The speckle-chested piculet (Picumnus steindachneri) is a species of bird in subfamily Picumninae of the woodpecker family Picidae. It is endemic to Peru.

==Taxonomy and systematic==

The speckle-chested piculet is monotypic.

==Description==

The speckle-chested piculet is 9 to 10 cm long and weighs about 10 g. Adult males have a black cap with a red patch on the forehead and white spots on the rest of it. Their upperparts are grayish brown whose feathers have pale gray edges and dark marks near the end that give a scalloped appearance. Their rump is paler. Their flight feathers are brown with pale gray or off-white edges on the secondaries and tertials. Their tail is blackish; the innermost pair of feathers have mostly white inner webs and the outer two pairs have a white patch near the end. Their chin and throat feathers are white with black tips. Their breast is black with large teardrop shaped white spots, and their belly and undertail coverts are white with wide black bars. Adult females are identical but with small white spots instead of red on the forehead.

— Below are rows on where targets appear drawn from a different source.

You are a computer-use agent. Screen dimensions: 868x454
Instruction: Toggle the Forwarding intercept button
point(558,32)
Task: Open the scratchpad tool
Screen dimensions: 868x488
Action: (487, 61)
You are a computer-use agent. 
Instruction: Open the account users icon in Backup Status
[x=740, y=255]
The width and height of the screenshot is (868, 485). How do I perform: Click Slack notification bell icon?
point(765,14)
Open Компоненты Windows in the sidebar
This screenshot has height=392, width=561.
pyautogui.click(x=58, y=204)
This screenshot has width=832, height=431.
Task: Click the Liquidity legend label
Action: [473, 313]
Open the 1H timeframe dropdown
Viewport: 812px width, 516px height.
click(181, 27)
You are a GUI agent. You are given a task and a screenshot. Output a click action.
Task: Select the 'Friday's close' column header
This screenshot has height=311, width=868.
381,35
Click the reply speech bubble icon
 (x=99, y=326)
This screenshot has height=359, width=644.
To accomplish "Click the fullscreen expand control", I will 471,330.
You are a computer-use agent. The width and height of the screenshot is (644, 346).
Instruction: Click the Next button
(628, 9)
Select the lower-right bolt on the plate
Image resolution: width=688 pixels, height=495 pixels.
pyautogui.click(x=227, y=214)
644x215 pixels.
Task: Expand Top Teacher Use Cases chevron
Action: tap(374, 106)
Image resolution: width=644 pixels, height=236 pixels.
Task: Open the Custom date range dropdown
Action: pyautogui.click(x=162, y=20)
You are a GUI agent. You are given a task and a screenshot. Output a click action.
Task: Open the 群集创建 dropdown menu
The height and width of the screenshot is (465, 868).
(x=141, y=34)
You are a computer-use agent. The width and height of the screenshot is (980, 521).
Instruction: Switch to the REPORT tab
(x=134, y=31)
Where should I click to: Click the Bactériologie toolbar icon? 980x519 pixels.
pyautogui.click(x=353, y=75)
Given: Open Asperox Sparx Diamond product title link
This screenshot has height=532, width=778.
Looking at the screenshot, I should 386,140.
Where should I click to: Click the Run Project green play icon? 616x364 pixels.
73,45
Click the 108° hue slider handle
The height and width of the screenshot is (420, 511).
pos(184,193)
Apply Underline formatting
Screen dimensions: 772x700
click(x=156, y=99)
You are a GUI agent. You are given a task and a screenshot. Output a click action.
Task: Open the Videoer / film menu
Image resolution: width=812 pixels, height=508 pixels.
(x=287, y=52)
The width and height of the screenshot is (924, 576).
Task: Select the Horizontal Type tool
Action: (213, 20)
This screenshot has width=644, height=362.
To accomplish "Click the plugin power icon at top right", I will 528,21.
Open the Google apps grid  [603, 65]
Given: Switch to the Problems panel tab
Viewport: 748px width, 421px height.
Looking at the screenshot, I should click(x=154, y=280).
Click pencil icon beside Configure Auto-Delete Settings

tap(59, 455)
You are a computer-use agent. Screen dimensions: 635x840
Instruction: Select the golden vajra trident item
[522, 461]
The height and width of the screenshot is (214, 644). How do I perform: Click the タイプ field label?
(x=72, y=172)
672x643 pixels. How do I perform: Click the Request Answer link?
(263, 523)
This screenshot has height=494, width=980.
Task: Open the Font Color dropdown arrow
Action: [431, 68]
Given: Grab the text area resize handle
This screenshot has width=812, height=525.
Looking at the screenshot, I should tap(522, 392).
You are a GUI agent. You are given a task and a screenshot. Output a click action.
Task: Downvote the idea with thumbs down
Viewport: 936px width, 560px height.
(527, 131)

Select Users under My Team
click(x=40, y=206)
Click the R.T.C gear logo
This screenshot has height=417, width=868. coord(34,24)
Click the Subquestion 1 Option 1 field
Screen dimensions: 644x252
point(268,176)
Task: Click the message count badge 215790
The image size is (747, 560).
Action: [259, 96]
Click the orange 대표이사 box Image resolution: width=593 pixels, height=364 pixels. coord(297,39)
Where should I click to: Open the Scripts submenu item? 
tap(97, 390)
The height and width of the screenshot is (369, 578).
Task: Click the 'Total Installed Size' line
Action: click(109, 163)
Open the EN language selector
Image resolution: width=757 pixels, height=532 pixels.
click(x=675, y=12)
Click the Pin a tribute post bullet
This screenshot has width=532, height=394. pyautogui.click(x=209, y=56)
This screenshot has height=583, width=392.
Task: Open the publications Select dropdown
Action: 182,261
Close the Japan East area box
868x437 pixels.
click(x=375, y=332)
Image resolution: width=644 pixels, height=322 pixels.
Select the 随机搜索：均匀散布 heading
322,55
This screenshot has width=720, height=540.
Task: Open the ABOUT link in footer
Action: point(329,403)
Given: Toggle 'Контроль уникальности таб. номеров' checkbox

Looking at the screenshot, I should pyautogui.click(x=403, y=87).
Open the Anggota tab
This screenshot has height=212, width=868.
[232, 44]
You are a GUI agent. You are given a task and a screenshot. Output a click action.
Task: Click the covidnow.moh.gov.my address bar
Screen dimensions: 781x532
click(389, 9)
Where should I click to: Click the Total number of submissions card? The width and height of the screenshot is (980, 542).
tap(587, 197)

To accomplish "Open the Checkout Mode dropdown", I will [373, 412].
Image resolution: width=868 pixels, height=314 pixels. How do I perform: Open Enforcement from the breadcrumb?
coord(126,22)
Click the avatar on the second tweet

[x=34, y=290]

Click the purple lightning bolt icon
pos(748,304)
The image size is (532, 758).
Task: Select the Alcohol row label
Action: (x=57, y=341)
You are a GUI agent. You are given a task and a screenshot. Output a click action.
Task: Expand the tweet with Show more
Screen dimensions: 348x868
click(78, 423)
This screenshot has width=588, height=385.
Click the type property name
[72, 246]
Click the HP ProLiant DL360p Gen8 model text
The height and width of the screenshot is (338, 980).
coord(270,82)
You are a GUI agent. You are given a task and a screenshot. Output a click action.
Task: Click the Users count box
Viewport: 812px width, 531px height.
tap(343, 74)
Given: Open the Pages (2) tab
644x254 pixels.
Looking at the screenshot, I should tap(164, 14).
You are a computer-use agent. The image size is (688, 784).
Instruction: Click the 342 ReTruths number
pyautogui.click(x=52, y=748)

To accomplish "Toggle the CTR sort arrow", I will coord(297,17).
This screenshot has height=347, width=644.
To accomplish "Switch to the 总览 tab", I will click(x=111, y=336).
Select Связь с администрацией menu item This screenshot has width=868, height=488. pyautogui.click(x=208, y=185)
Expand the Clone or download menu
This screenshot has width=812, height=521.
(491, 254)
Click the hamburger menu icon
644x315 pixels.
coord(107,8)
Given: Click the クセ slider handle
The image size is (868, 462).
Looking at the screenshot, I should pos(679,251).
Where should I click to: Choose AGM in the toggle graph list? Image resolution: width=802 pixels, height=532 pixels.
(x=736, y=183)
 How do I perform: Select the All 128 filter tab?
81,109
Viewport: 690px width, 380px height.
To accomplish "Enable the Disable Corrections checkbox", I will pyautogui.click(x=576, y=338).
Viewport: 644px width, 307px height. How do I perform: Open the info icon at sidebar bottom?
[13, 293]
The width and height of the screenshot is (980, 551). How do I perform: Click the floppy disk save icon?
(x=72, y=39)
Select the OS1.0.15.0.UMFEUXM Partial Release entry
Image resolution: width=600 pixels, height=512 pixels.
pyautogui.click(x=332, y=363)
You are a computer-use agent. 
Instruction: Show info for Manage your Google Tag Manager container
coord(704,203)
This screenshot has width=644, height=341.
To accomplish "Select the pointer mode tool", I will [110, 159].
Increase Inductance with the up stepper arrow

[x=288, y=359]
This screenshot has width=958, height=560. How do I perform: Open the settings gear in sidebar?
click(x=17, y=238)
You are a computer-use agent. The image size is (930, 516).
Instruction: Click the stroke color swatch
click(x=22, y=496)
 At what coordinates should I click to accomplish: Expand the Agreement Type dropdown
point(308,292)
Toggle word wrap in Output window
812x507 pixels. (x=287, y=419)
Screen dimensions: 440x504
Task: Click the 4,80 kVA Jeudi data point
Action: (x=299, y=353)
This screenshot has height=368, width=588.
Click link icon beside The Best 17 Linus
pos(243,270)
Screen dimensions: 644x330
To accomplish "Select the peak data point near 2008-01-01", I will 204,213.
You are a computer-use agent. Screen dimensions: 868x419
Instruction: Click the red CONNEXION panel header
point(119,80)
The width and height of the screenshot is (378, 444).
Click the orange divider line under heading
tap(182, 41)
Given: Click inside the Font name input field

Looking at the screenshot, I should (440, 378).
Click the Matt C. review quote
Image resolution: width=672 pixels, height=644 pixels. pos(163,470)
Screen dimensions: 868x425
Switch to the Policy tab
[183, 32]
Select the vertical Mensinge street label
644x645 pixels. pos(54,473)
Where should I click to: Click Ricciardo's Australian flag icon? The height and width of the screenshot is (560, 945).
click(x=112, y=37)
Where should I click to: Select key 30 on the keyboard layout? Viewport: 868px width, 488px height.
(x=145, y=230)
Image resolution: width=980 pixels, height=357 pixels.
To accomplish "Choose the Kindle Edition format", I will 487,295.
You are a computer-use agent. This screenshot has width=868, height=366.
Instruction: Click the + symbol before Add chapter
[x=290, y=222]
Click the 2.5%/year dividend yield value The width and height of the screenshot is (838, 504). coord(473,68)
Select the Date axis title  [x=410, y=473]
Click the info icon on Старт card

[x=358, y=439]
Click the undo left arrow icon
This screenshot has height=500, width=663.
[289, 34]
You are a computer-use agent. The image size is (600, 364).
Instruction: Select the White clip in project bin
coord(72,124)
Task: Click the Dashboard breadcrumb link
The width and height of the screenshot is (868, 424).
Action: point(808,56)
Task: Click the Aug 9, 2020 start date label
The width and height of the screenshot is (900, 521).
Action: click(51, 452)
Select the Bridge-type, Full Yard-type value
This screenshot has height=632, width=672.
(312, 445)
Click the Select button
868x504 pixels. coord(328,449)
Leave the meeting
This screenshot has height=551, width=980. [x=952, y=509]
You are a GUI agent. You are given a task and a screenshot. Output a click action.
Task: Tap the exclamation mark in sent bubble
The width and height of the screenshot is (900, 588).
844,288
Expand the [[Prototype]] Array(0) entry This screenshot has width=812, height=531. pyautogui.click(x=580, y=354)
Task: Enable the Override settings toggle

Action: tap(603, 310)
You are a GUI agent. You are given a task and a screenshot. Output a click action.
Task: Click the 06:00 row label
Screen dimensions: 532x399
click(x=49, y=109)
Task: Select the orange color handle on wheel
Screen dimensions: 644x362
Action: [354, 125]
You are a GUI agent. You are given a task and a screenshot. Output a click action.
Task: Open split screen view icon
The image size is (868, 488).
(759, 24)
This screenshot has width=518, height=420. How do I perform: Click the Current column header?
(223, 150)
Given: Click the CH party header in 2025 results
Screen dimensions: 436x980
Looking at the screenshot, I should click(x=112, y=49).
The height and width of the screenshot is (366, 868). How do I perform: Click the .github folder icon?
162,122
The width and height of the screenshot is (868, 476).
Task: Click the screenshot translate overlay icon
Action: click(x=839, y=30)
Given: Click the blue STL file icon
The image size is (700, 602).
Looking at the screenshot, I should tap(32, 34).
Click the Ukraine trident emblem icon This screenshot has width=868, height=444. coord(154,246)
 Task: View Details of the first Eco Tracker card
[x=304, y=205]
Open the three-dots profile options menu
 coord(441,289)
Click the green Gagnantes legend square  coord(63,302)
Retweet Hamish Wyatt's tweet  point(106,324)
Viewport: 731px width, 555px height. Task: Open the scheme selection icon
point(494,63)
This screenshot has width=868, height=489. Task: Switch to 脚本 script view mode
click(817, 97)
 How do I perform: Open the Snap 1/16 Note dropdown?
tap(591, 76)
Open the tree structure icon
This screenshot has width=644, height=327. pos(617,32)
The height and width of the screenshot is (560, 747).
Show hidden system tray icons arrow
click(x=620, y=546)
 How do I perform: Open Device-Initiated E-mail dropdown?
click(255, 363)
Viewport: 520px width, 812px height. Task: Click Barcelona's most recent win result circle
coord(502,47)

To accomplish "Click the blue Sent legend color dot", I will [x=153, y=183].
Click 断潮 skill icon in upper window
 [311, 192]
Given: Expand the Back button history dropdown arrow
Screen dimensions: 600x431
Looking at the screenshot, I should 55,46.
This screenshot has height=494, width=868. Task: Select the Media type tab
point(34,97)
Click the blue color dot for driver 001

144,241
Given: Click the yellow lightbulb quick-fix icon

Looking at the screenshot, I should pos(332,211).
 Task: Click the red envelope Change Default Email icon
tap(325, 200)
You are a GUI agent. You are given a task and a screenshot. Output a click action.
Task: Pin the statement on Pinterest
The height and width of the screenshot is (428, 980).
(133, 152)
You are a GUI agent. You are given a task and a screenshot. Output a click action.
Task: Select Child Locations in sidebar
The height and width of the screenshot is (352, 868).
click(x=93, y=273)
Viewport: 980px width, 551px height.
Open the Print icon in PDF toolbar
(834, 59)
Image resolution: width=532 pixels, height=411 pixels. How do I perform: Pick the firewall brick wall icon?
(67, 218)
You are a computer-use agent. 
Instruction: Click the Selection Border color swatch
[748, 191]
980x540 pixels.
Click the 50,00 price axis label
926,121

==Distribution and habitat==

The speckle-chested piculet is endemic to a very small area of Peru. It is known only from the central Huallaga Valley and certain parts of the Utcubamba Valley in the foothills of the eastern Andes. Other nearby areas with similar habitat have not been explored so the species' range possibly is larger. It mostly inhabits humid lowland primary forest and montane forest with vines, epiphytes and bamboos, but it also occurs in mature secondary forest. In elevation it ranges between 1000 and 2300 m.

==Behavior==
===Feeding===

The speckle-chested piculet apparently forages mostly in the forest canopy but also has been observed feeding at lower levels as well. It feeds alone, in pairs, or in small family groups and often joins mixed-species foraging flocks. Its diet has not been studied but is assumed to be mostly insects.

===Breeding===

Juvenile speckle-chested piculets have been noted in late August and early September but nothing else is known about the species' breeding season, nest, eggs, or the rest of its breeding biology.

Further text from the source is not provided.